FIG. 1 is a top view of a substrate showing a wiring structure according to an embodiment of the present invention.

FIG. 2 is a substrate top view showing a wiring structure according to another embodiment of the present invention.

FIG. 3 is a substrate top view showing an example of a conventional wiring structure.

FIG. 4 is a cross-sectional view of the substrate taken along the line X-X ′ of FIG.

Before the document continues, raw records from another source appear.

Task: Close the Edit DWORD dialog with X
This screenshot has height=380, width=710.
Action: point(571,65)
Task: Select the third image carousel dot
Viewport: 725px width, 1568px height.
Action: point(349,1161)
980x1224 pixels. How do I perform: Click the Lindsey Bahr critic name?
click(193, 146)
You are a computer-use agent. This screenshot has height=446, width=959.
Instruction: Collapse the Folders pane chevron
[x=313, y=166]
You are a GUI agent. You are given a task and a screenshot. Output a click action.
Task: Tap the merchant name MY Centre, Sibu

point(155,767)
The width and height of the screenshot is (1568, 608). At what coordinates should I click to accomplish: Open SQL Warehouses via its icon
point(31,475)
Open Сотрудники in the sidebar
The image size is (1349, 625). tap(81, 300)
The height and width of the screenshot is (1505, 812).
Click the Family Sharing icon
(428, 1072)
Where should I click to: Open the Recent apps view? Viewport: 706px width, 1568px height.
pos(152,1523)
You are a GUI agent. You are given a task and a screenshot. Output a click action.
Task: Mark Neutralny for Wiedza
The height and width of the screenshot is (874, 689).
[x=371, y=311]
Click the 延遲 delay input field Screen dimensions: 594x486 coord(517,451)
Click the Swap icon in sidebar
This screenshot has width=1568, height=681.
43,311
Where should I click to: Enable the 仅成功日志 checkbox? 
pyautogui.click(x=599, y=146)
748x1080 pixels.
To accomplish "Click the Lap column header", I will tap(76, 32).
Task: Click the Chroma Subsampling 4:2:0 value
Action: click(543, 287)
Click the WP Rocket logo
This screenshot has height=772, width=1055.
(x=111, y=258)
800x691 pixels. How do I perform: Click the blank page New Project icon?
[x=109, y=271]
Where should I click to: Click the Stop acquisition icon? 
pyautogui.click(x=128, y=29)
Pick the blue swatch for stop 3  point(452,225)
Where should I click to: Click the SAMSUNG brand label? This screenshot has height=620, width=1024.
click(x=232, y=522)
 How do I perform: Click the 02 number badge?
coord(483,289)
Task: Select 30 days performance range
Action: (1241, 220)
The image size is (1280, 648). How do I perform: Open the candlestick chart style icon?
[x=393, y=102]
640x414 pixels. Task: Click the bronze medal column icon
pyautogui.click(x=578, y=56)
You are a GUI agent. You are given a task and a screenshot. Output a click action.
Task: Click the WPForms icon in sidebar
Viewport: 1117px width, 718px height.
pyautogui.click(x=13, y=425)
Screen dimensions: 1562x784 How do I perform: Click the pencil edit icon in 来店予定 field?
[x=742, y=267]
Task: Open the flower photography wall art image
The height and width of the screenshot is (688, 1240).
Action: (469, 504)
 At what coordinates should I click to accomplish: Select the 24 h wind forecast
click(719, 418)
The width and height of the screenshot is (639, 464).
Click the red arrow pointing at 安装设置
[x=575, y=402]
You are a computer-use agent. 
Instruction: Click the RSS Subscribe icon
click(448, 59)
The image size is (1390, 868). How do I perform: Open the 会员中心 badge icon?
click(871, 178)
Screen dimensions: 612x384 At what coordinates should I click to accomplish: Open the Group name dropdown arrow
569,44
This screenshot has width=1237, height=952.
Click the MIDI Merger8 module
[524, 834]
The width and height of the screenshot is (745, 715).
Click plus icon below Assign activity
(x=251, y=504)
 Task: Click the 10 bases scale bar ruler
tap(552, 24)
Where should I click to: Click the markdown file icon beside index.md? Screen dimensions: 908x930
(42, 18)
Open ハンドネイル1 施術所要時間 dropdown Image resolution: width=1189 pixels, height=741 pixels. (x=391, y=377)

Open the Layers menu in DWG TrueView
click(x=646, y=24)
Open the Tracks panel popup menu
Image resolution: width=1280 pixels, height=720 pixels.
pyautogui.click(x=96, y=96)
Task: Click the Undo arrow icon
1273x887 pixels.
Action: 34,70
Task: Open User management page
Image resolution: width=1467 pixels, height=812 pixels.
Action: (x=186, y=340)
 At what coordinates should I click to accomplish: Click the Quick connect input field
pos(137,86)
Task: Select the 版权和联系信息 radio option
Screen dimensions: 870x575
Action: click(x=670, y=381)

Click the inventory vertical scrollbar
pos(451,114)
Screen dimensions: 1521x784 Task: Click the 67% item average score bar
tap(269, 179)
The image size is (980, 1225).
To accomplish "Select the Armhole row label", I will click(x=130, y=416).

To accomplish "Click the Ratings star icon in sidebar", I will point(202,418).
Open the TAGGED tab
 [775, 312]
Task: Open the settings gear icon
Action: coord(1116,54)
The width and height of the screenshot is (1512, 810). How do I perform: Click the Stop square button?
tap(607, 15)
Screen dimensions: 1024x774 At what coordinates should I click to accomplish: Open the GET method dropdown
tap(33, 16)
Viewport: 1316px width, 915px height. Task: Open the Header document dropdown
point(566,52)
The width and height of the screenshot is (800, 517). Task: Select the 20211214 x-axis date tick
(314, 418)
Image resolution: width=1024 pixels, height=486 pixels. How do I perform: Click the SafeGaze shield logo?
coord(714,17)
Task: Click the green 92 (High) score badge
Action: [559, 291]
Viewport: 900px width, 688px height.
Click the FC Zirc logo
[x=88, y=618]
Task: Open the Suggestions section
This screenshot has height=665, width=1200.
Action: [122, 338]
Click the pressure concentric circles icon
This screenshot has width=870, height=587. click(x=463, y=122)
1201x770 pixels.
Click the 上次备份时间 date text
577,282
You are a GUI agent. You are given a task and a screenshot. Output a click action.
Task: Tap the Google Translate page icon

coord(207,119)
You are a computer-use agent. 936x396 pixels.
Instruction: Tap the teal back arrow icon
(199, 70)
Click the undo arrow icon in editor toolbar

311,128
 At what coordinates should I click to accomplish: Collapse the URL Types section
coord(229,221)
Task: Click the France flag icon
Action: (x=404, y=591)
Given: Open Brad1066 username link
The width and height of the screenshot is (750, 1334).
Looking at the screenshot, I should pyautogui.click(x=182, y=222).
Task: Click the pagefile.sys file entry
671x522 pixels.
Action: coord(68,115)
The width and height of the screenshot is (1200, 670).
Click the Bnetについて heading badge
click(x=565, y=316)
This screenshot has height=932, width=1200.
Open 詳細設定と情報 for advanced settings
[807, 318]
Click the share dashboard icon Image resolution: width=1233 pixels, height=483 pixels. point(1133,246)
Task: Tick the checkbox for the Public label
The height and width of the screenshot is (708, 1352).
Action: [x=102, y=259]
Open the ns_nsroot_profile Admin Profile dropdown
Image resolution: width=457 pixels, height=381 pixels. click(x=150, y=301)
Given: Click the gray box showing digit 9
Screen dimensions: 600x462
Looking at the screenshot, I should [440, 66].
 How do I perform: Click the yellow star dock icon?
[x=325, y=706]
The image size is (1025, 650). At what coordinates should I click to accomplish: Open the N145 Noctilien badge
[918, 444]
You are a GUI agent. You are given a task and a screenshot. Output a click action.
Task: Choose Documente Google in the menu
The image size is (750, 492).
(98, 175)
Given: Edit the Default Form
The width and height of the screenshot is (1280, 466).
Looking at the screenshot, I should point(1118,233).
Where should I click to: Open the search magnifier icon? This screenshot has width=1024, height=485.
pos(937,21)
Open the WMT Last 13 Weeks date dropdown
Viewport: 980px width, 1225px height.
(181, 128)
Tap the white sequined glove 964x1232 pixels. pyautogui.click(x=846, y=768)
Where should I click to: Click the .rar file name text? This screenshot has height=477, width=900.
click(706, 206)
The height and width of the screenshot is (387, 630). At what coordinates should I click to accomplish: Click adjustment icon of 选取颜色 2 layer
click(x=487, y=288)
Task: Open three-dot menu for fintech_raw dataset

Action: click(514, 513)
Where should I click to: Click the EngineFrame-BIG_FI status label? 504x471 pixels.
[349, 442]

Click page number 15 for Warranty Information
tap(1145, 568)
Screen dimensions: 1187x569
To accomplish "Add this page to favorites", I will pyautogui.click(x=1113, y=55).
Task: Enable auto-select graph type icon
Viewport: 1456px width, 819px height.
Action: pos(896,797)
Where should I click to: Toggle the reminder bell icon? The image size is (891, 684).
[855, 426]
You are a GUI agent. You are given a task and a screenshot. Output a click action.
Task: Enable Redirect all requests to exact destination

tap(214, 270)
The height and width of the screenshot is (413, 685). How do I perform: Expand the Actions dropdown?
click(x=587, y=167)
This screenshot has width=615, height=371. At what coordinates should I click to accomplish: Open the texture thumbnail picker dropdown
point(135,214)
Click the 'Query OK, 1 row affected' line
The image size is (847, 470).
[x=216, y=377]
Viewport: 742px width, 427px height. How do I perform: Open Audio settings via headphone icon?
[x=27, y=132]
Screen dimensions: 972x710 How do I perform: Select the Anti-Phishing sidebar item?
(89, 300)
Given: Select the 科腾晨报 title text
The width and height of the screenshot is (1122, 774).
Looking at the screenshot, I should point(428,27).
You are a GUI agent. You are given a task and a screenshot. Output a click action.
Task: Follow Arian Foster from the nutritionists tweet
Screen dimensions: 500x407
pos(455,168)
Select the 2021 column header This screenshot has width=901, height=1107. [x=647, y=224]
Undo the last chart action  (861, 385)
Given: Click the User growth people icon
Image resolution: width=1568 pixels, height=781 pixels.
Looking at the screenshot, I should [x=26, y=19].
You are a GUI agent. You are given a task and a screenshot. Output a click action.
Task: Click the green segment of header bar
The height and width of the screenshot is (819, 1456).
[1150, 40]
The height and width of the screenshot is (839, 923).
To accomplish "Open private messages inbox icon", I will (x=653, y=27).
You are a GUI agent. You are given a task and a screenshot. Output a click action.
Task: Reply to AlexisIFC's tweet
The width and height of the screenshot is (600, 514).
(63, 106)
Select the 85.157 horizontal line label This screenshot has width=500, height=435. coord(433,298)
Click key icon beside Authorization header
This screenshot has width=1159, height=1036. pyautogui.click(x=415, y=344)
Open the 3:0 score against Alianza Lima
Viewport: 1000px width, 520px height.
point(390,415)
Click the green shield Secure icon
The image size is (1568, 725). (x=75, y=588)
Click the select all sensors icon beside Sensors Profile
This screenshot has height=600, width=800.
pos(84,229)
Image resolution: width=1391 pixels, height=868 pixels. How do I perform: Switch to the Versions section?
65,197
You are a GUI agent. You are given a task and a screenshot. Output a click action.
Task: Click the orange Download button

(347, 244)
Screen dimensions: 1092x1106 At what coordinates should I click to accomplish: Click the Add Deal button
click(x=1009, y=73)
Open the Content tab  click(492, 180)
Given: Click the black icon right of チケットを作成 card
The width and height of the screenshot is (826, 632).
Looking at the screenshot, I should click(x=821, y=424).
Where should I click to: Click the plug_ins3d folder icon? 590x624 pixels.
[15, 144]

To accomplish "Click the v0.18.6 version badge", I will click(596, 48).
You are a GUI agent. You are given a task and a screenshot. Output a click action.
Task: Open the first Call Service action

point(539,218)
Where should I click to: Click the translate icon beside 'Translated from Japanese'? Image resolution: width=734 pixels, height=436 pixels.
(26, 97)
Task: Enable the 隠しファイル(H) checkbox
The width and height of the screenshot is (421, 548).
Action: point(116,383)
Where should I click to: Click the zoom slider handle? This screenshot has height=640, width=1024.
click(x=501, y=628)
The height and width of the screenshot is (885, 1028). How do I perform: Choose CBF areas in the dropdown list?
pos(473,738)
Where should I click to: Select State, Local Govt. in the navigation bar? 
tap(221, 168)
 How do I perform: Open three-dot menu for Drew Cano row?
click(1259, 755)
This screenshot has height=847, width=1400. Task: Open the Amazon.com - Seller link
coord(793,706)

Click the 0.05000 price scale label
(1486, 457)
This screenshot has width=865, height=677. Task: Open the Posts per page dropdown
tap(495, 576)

FIG. 5 is a graph showing a relationship between a target EM resistance and a required interlayer connection area.

[Explanation of symbols]

24A, 24B, 34A, 34B: lower wiring layer, 28
A, 28B, 38A, 38B: upper wiring layer, 28a, 2
8b, 38a, 38b: interlayer connecting portions.

Claims (1)

[Claims] 1. A one or a plurality of first interlayer connecting portions through which a predetermined current flows from a lower wiring layer to an upper wiring layer, and the predetermined current flowing from the upper wiring layer to the lower wiring layer or a magnitude equal to this current. In an integrated circuit device having one or a plurality of second interlayer connecting parts through which a current flows, based on a total area of the second interlayer connecting parts rather than a current density based on a total area of the first interlayer connecting parts. An integrated circuit device having a small current density.